Apa dan bagaimana kiprah MKKP dalam kancah perpolitikan Hungaria?

Di Sini Ada Koalisi Tronjal Tronjol, di Hungaria Ada MKKP
Ilustrasi digital imaging pasangan capres-cawapres lawak yang viral di platform media sosial pasangan Nurhadi-Aldo, Koalisi Tronjal Tronjol. tirto.id/fiz

tirto.id - "Semua partai politik," ujar John Arbuthnot, seorang dokter sekaligus satiris dari Skotlandia yang cukup legendaris, “pada akhirnya akan mati menelan kebohongan mereka sendiri.”

Dalam kehidupan bernegara, partai politik memang serupa buah simalakama. Di satu sisi ia dipercaya untuk mengemban suara rakyat agar terwakilkan di parlemen. Sementara di sisi lain, parpol, dengan segala elemen di dalamnya, justru lebih sering mengkhianati kepercayaan tersebut.

Beberapa minggu belakangan ini, Indonesia dikejutkan dengan kehadiran dua tokoh: Nurhadi-Aldo. Mereka adalah pasangan calon presiden dan wakil presiden fiktif yang konon diciptakan oleh sekelompok anak muda yang merasa gerah dengan kampanye hitam yang banyak terjadi di realitas politik Indonesia.

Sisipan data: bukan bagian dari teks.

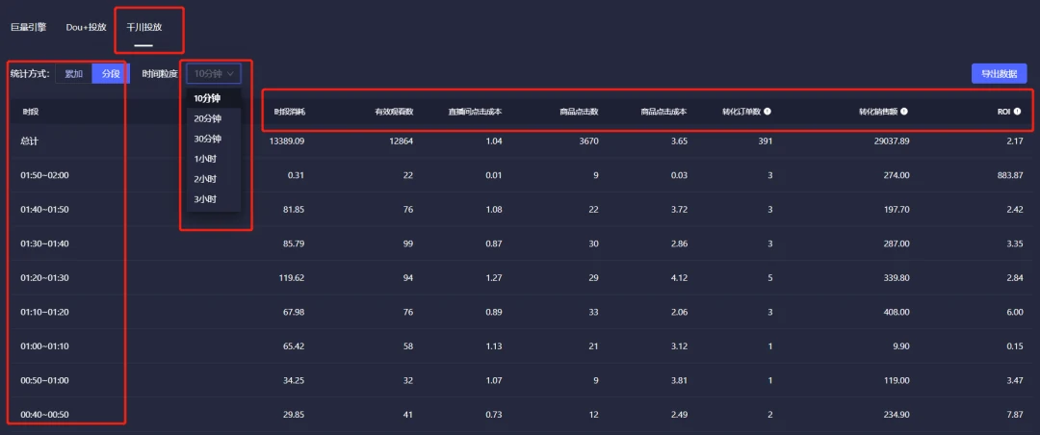The height and width of the screenshot is (435, 1040).
Task: Click the 有效观看数 column header
Action: [394, 112]
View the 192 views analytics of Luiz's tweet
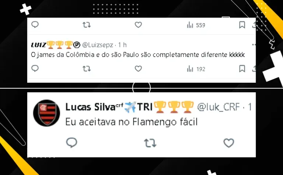Viewport: 283px width, 175px height. tap(196, 69)
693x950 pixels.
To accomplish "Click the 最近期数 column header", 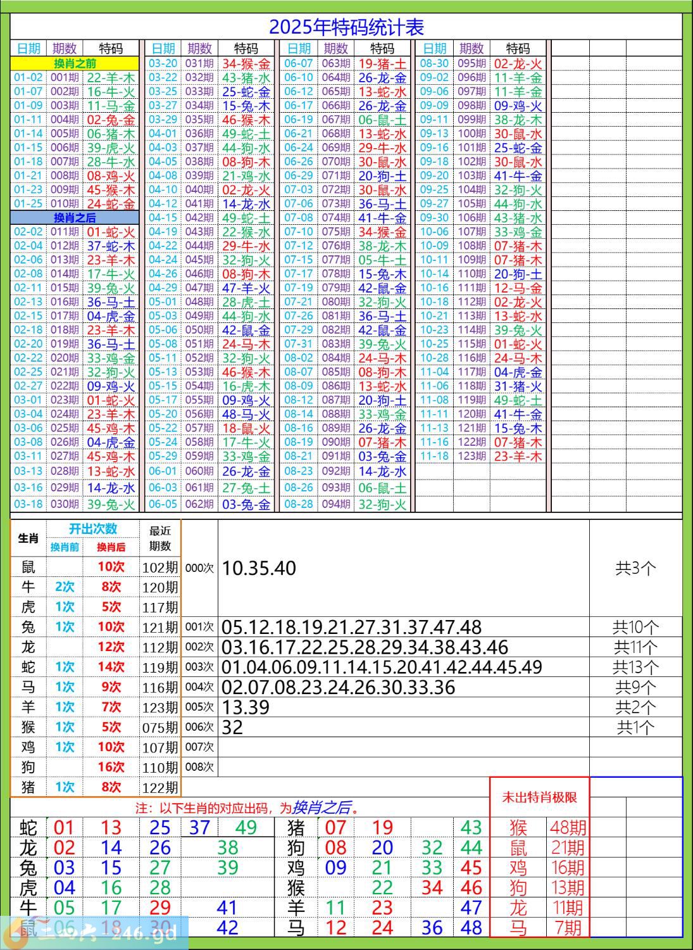I will tap(159, 538).
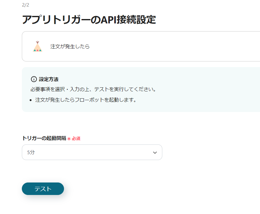Click the bullet point dot in instructions
Image resolution: width=260 pixels, height=214 pixels.
[31, 100]
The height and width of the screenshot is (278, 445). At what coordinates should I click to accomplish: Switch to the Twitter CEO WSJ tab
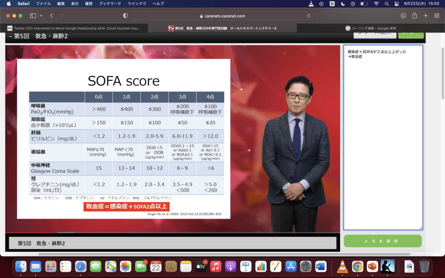74,28

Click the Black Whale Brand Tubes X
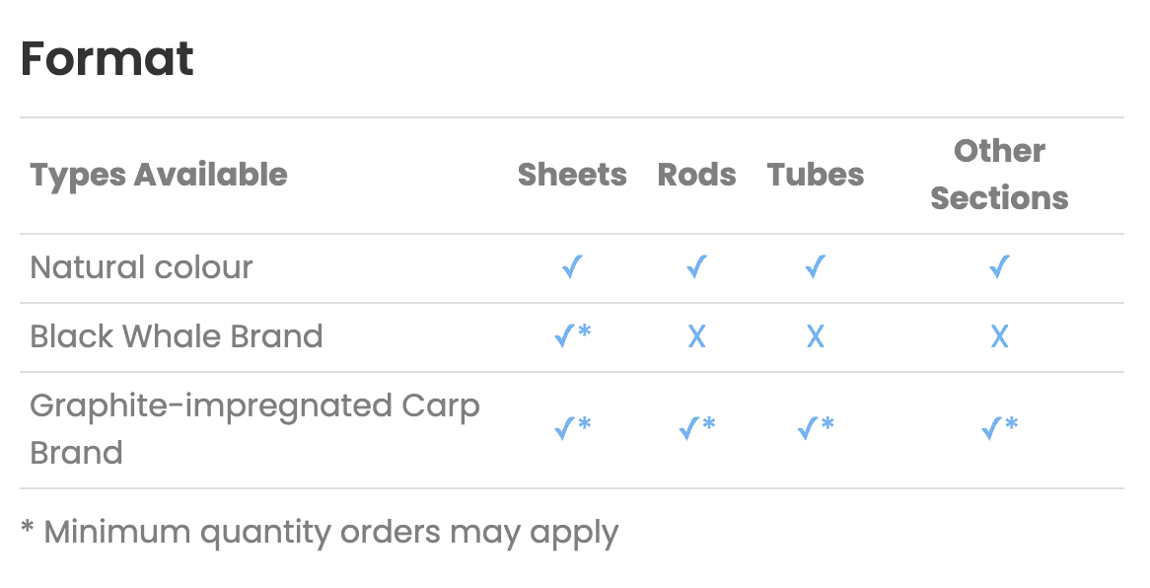click(815, 337)
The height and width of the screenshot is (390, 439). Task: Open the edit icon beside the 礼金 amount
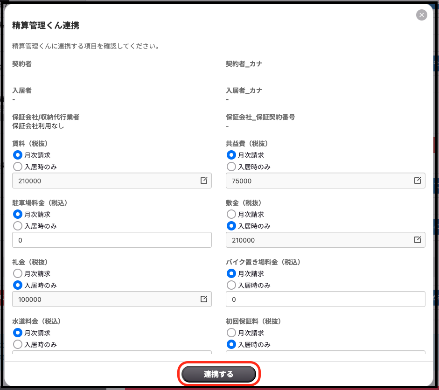[204, 299]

Berbagai meme dan poster pasangan Nurhadi-Aldo begitu marak seliweran di sosial media. Jika dilihat sekilas, poster-poster tersebut tampak meyakinkan sebagaimana desain kampanye parpol untuk memikat calon pemilih. Busana Nurhadi-Aldo pun diperlihatkan sebagaimana lazimnya pasangan politikus kebanyakan: memakai kemeja dan kopiah hitam.

Hanya saja, semua “keseriusan” itu mendadak buyar jika Anda mengamati dengan seksama bagaimana penulisan nama keduanya: penggalan “DI” dari Nurhadi ditulis kapital, demikian pula “LDO” dari Aldo, yang jika digabungkan menjadi ‘DILDO”. Para “partai” pengusungnya pun tak kalah epik: "Koalisi Indonesia Tronjal Tronjol Maha Asyik".

Konten mesum, terkadang seksis, memang menjadi salah satu andalan kampanye Nurhadi-Aldo. Namun, berbagai topik lain yang dianggap sensitif (isu Marxisme, legalisasi ganja, hingga Kristenisasi, misalnya) juga kerap ditampilkan kampanye Nurhadi-Aldo dengan balutan satire yang epik.

Nurhadi sendiri adalah orang yang memang benar-benar ada. Dia tukang urut yang berasal dari Mejobo, Kabupaten Kudus. Namanya sudah lebih dulu dikenal di komunitas shitposting karena kebiasaannya mempromosikan jasa pijat dan mengunggah swafoto.

Di Twitter, ia memiliki akun “Pijat ala Nurhadi” @nurhadi48. Adapun Aldo adalah tokoh fiktif yang wajahnya merupakan gabungan dari dua orang politikus yang digabungkan. Sosok fiktif ini sebelumnya lebih dulu populer juga di komunitas shitposting.

Melalui berbagai humor itulah kehadiran pasangan Nurhadi-Aldo dengan cepat menarik simpati massa di dunia maya, wabilkhusus mereka yang telah muak dengan adab politik polarisasi dan kampanye hitam di Indonesia. Pertunjukan politik seperti yang dilakukan Nurhadi-Aldo juga pernah dijalankan sebuah partai dari Hungaria bernama Magyar Kétfarkú Kutya Párt (MKKP).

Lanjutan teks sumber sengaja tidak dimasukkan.